Pixel coordinate grounding data:
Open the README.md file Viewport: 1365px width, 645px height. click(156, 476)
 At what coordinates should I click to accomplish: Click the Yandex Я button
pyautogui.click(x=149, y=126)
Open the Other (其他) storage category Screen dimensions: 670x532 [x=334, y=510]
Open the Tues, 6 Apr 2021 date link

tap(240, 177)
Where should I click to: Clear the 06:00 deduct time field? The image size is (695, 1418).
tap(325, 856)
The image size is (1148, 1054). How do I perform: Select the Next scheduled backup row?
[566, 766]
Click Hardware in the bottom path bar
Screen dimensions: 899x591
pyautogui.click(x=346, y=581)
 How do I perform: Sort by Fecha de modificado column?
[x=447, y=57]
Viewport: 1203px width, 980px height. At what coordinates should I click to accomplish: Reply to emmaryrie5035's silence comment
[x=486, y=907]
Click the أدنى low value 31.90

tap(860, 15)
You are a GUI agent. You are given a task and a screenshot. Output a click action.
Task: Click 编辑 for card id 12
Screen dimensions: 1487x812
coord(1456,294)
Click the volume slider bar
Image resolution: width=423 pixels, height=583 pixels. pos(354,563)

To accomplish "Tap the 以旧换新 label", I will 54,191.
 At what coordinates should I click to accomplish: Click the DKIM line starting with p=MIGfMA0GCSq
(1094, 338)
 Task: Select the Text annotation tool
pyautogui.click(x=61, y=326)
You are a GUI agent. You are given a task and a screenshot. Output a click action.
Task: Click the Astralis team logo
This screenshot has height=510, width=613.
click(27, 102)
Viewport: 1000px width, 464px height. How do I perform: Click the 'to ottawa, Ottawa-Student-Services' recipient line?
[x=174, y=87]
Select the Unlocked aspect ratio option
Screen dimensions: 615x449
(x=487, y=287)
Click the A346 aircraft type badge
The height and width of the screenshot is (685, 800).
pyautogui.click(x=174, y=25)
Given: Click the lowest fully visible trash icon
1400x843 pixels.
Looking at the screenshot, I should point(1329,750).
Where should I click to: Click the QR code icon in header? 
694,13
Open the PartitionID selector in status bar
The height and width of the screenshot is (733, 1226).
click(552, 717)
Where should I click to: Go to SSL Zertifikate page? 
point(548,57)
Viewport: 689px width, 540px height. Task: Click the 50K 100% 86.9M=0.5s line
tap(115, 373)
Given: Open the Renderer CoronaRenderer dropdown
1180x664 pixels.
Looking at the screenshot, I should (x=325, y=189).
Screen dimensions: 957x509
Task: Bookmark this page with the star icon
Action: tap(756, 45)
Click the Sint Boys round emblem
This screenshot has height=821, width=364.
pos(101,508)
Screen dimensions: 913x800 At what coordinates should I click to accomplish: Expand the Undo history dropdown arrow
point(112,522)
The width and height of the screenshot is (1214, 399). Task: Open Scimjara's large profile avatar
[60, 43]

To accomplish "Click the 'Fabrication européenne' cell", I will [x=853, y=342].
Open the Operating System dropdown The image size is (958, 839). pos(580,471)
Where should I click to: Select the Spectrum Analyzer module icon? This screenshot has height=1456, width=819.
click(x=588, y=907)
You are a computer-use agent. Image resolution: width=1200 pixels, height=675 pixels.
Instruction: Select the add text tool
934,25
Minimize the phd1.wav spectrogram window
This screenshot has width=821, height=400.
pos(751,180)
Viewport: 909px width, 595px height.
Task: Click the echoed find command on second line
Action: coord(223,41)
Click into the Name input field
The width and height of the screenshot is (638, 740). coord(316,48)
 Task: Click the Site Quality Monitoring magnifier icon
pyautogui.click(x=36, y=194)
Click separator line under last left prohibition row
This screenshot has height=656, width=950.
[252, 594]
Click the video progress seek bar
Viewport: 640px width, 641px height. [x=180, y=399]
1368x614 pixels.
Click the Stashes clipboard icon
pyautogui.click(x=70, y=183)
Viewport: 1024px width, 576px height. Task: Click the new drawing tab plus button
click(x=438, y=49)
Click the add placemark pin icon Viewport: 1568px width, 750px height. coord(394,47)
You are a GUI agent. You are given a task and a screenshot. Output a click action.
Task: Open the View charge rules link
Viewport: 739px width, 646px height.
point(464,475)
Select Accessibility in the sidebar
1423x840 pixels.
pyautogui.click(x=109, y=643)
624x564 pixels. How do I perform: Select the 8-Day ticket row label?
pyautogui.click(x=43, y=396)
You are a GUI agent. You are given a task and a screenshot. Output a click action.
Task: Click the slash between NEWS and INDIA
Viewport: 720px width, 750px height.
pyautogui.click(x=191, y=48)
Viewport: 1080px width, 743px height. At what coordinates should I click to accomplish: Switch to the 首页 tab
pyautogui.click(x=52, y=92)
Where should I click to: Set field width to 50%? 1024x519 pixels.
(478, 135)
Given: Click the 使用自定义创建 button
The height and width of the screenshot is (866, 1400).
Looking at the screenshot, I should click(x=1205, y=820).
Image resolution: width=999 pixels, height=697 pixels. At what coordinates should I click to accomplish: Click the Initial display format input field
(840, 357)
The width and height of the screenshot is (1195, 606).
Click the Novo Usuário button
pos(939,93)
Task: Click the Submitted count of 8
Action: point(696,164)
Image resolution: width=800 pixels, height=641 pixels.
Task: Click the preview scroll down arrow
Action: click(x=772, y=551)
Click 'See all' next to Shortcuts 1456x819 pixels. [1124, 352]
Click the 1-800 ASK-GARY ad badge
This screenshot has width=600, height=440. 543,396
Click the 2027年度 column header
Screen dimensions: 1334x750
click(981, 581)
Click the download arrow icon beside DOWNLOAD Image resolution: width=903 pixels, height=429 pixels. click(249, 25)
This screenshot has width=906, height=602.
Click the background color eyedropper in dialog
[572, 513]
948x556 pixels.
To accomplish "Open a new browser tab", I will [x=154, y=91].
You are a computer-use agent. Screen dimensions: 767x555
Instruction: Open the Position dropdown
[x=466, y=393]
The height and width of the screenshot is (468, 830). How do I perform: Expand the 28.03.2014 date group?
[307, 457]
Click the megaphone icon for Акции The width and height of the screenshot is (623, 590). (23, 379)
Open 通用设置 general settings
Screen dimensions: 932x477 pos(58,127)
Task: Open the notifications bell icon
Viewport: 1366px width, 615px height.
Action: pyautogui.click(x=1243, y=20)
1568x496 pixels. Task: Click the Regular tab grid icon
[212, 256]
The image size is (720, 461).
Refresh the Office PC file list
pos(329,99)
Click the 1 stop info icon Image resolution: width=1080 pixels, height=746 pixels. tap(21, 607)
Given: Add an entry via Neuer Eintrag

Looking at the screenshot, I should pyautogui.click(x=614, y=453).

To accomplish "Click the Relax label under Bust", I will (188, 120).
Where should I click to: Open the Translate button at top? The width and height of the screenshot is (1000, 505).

[Assignment]
With the string "computer" as the key, filter the data above and show the lines that match.

[Exercise result]
You are a computer-use agent. Image resolution: width=1200 pixels, height=675 pixels.
You are a computer-use agent. Screen dimensions: 767x555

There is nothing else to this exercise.